An estimated 9,000 individuals in the United States are affected by SMA. Despite therapeutic progress, unmet needs remain, especially among older children, teenagers, and adults seeking to preserve motor neurons and sustain functional strength.
NVS Focuses on Broadening Portfolio Amid Generic Competition
Novartis’ efforts to strengthen and diversify its broad portfolio as key drugs like Entresto face generic competition are impressive.
Approval of new drugs and label expansion of existing drugs should enable the company to offset the adverse impacts of generic competition for Tasigna, Promacta and Entresto.
Shares of Novartis have gained 30.1% year to date compared with the industry’s growth of 16%.
Image Source: Zacks Investment Research
NVS is currently focused on four core therapeutic areas — cardiovascular-renal-metabolic, immunology, neuroscience and oncology.
Novartis recently received FDA approval for remibrutinib, under the brand name Rhapsido, as an oral treatment for adult patients with chronic spontaneous urticaria (CSU) who remain symptomatic despite H1 antihistamine treatment. The approval makes it the first FDA-approved Bruton’s tyrosine kinase inhibitor (BTKi) for CSU.
Last week, management projected sales to witness a compounded annual growth rate (CAGR) of 5-6% (at constant currencies) for 2025-2030.
Management also upgraded its sales guidance for 2024-2029 to 6% from 5% (projected earlier).
The upgrade can be attributed to continued strong momentum from in-market growth drivers and upcoming launches.
While generic competition for its blockbuster drug Entresto in the United States poses a major headwind, strong performance from key products such as Kisqali, Kesimpta, Pluvicto, and Scemblix continues to support the company’s momentum.
Novartis recently announced that it will acquire San Diego-based Avidity Biosciences, Inc (RNA - Free Report) for $12 billion to strengthen its late-stage neuroscience pipeline. As part of the agreement, Avidity will spin off its early-stage precision cardiology programs into a new company before the closing of the acquisition.

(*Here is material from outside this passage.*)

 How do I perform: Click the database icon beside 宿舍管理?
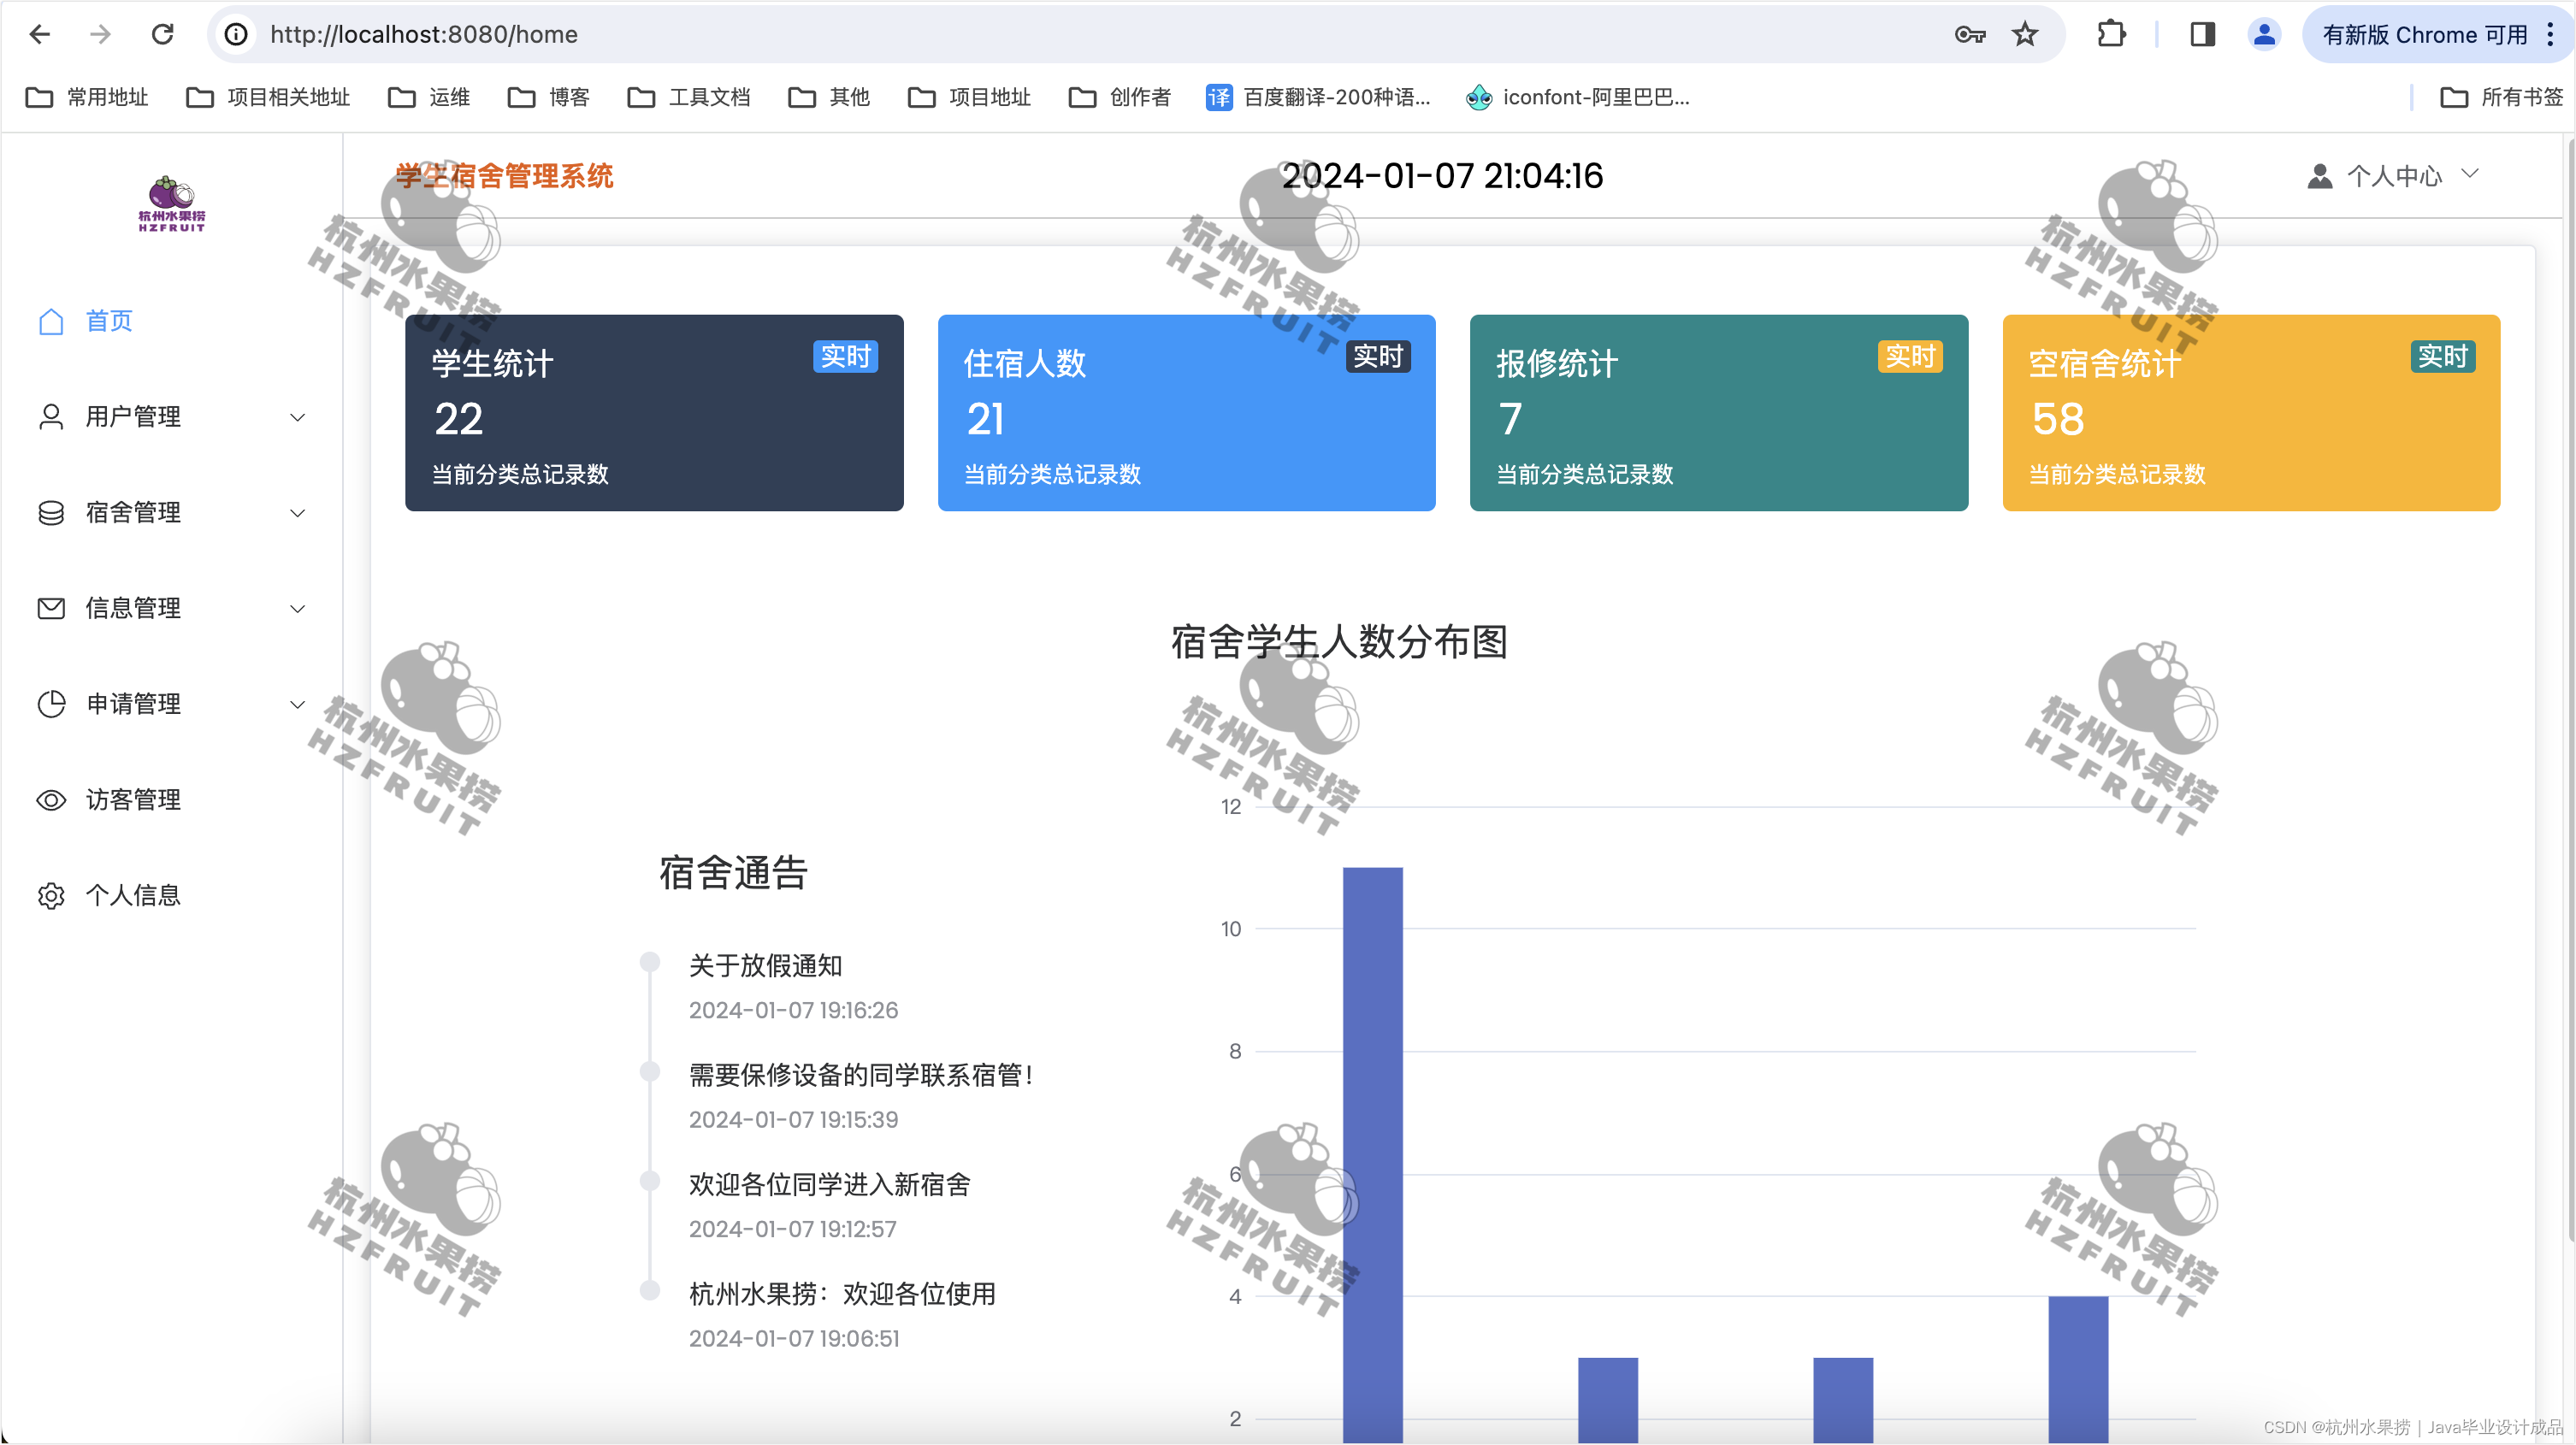pos(51,512)
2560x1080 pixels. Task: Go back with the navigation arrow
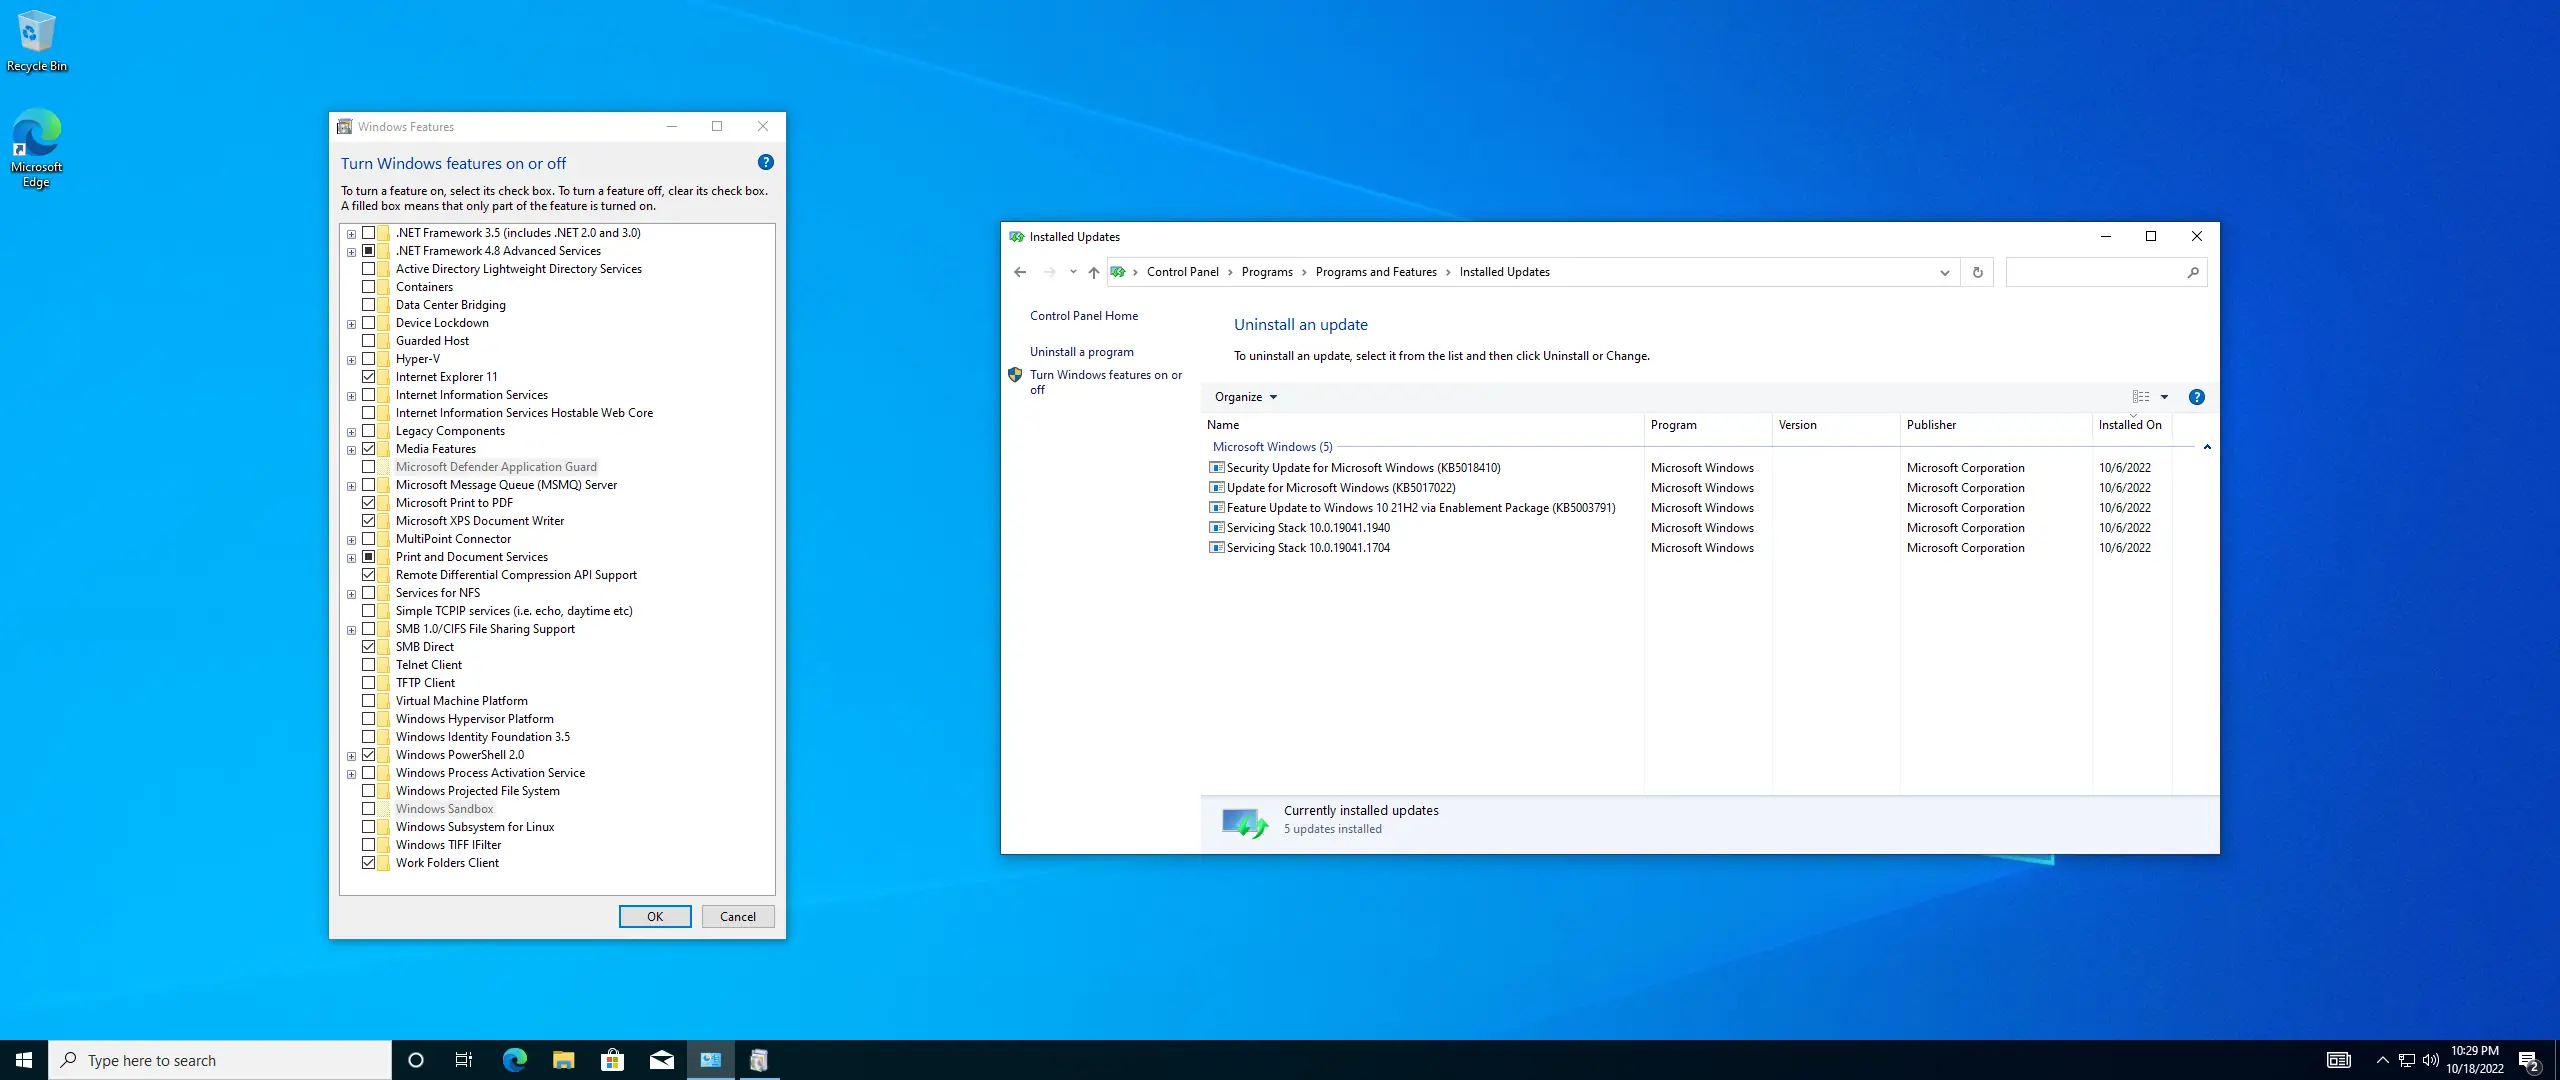pos(1020,272)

Avidity is developing RNA therapeutics called Antibody Oligonucleotide Conjugates (AOCs) for serious, genetic neuromuscular diseases.
This acquisition is scheduled to be closed in the first half of 2026, subject to the separation of cardiology programs from Avidity and other customary closing conditions.
NVS’ Zacks Rank and Stocks to Consider
Novartis currently carries a Zacks Rank #3 (Hold). A couple of better-ranked pharma and biotech stocks are Amicus Therapeutics (FOLD - Free Report) and Bayer (BAYRY - Free Report) . While FOLD currently sports a Zacks Rank #1 (Strong Buy), Bayer carries a Zacks Rank #2 (Buy). You can see the complete list of today’s Zacks #1 Rank stocks here.
In the past 60 days, estimates for Amicus Therapeutics’ 2025 EPS have increased to 34 cents from 31 cents. During the same time, EPS estimates for 2026 have decreased to 67 cents from 69 cents. Year to date, shares of FOLD have gained 5%.
Bayer’s shares have risen 79.1% so far this year. Estimates for 2025 EPS have increased from $1.37 to $1.40 over the past 60 days, while those for 2026 EPS have risen from $1.44 to $1.45.